Gold: Softer US data boosts safe-haven demand – ING

ING’s commodities strategists highlight that Gold rallied after weaker US jobs data reduced fears of further Federal Reserve rate hikes. Lower Treasury yields and a softer Dollar improved the appeal of non-yielding assets. They also note continued central bank buying, led by Poland and China, which remains an important source of structural support for the Gold market despite some selling by Russia and Turkey.

Fed outlook and central banks support gold

“In precious metals, gold moved sharply higher yesterday after weaker-than-expected US jobs data eased concerns that the Federal Reserve may need to raise interest rates this year. The softer payrolls report pushed Treasury yields and the US dollar lower, improving the appeal of non-yielding assets such as gold.”

“The move added to gains seen earlier in the week following less-hawkish-than-expected comments from Fed Chair Kevin Warsh. Investors are increasingly reassessing the outlook for US monetary policy. The market will remain focused on incoming economic data to determine whether the recent moderation in labour market conditions continues.”

“This could further reduce pressure on the Fed to tighten policy and remain supportive for gold.”

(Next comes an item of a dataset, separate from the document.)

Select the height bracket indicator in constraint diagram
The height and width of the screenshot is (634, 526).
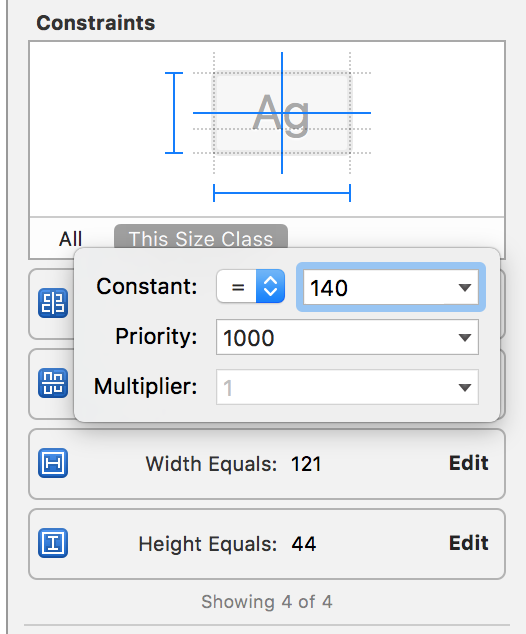point(174,113)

“Meanwhile, central banks returned as net gold buyers in May, adding around 41 tonnes, according to the World Gold Council. Poland remained the largest buyer, purchasing 18 tonnes and lifting year-to-date acquisitions to 64 tonnes. China extended its buying streak to 20 consecutive months, adding 10 tonnes.”

“Russia, by contrast, was a net seller, reducing its holdings by 6 tonnes in May and taking year-to-date sales to 34 tonnes. Turkey also cut its gold reserves by 3 tonnes, bringing total sales this year to 81 tonnes. Strong central bank buying continues to provide an important source of support for the gold market.”